TASK BRIEF → Put the lines of the records below into a numbered list, from the line with "This screenshot has width=395, height=178." to the line with "(x=151, y=159)", both included, leaving out any blank lines.

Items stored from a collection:
------

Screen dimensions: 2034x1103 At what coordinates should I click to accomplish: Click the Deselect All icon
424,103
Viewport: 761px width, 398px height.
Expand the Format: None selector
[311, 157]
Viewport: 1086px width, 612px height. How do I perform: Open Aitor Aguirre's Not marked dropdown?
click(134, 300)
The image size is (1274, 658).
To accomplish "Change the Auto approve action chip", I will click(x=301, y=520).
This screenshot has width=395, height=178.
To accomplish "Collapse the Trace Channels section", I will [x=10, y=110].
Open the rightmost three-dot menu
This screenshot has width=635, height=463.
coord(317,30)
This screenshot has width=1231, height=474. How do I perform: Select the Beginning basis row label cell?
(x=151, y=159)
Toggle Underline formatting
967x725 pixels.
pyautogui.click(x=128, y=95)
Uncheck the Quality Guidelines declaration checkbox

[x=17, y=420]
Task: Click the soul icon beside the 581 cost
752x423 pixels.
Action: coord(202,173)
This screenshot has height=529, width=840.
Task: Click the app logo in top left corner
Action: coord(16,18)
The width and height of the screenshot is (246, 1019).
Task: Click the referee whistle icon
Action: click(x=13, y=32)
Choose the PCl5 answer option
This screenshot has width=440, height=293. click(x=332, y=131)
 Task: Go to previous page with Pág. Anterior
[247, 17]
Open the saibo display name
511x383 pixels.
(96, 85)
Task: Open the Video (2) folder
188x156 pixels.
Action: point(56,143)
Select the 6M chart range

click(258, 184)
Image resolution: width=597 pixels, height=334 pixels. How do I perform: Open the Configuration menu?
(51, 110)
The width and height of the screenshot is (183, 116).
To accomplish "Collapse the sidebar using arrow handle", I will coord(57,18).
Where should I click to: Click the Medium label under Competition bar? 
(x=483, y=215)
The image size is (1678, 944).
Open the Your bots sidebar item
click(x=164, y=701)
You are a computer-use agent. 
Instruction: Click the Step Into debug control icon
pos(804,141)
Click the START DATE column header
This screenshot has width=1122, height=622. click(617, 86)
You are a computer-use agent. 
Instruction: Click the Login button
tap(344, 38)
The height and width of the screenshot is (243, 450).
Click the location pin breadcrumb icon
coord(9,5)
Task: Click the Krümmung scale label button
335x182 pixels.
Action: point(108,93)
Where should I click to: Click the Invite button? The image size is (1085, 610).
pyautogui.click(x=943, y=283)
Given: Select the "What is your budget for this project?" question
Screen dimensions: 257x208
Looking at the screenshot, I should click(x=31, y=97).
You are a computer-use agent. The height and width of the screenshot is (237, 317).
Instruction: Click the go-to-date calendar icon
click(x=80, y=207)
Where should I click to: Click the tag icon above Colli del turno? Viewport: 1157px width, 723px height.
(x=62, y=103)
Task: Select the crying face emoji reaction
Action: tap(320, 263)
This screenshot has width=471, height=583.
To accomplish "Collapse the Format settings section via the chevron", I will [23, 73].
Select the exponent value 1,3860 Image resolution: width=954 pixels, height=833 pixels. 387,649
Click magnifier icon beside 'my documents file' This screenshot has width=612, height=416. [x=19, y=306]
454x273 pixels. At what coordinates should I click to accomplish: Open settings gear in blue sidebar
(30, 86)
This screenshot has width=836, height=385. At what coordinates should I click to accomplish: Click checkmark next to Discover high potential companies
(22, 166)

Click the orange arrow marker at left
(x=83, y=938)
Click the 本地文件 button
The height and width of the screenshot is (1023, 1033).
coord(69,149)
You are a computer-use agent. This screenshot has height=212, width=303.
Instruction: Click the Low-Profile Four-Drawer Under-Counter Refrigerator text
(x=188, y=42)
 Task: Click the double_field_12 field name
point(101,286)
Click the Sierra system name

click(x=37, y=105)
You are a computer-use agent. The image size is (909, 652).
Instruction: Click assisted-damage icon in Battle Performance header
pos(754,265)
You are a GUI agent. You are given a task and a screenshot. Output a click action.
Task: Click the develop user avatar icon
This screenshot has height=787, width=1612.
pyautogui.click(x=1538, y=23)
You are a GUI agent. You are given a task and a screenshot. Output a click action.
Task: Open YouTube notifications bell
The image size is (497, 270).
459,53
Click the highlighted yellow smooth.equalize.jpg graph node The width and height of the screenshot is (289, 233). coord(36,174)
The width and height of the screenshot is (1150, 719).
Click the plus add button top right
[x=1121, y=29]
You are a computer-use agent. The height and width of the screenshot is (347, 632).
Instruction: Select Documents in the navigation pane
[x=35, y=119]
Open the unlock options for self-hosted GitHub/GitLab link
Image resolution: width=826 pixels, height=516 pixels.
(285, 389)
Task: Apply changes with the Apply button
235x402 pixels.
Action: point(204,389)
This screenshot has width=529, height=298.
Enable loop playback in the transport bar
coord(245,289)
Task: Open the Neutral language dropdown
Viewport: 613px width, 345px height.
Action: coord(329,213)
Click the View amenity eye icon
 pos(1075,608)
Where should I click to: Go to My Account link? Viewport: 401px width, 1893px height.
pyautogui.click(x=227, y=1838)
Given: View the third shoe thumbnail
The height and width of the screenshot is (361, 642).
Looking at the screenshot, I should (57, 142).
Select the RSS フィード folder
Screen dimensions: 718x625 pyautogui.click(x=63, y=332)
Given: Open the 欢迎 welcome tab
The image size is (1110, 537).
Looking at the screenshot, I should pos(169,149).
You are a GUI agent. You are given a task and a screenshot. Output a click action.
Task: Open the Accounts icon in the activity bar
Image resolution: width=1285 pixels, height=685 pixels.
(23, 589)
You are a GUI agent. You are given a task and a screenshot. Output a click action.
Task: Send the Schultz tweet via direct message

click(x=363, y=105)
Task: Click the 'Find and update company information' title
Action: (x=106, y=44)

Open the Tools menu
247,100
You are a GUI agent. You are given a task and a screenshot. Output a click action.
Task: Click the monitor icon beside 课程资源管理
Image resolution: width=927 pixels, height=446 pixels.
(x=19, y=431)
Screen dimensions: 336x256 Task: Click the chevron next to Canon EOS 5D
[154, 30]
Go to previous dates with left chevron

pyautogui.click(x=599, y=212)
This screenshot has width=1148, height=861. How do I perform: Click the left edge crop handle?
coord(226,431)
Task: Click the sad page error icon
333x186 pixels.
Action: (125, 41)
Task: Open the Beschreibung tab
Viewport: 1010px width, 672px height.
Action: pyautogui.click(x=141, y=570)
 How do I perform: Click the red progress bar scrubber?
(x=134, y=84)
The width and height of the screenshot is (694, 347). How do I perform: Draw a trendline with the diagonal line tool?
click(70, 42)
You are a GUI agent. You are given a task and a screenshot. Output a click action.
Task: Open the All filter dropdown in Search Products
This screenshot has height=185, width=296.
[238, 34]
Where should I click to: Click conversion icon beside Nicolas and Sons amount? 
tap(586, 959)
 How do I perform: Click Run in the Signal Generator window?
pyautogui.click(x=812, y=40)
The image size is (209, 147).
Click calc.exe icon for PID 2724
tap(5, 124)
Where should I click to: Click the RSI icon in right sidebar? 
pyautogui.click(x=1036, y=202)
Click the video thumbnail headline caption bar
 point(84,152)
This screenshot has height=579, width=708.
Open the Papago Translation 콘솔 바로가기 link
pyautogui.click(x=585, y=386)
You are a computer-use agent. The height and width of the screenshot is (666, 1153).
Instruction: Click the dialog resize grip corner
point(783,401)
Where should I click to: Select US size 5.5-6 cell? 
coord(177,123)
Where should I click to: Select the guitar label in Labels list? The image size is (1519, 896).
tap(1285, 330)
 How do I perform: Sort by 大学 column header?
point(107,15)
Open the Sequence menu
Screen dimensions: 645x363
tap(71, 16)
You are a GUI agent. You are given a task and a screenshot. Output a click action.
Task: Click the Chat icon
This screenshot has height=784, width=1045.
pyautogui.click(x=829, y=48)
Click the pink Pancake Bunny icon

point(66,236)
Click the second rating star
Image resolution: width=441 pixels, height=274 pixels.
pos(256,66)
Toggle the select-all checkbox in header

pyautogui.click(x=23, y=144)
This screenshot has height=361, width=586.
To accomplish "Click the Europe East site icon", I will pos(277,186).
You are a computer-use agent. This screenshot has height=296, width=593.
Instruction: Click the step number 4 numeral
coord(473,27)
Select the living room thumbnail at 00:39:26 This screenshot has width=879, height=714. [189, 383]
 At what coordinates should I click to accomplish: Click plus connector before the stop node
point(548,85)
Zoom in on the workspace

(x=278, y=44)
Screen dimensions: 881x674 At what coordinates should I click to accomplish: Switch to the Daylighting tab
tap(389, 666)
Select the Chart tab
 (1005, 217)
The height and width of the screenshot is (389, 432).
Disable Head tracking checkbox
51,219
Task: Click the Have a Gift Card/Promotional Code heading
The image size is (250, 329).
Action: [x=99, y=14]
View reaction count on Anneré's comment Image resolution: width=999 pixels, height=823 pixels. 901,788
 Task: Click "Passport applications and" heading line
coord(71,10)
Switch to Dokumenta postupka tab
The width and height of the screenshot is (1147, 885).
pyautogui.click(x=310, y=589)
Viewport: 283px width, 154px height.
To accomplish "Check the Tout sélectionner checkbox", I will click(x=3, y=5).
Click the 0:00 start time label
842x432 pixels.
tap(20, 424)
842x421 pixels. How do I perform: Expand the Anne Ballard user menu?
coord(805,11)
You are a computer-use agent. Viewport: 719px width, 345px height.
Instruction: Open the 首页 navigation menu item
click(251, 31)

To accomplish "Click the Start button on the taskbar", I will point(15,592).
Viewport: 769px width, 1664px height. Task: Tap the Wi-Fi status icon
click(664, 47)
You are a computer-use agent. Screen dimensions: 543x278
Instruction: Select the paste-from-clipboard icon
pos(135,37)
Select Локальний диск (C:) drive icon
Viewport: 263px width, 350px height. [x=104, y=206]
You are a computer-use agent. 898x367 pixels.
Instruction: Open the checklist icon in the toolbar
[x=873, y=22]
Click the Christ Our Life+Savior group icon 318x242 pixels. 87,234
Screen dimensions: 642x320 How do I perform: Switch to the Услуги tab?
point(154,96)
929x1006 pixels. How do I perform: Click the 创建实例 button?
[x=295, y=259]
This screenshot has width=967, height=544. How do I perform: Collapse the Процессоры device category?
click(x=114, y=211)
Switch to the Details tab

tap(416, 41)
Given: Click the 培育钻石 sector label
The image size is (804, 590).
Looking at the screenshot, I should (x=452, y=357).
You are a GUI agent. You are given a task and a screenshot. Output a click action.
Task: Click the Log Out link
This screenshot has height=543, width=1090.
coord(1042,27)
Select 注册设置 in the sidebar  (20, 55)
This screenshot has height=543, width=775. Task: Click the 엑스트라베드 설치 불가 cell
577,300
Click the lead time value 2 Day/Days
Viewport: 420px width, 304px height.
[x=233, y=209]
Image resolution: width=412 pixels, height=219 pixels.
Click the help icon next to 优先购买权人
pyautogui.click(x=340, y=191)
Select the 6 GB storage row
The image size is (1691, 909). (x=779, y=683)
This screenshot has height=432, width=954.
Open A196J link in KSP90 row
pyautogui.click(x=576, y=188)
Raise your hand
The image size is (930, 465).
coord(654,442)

------

TASK SOLUTION →
1. This screenshot has width=395, height=178.
2. To accomplish "Collapse the Trace Channels section", I will [x=10, y=110].
3. Open the rightmost three-dot menu
4. This screenshot has width=635, height=463.
5. coord(317,30)
6. This screenshot has width=1231, height=474. How do I perform: Select the Beginning basis row label cell?
7. (x=151, y=159)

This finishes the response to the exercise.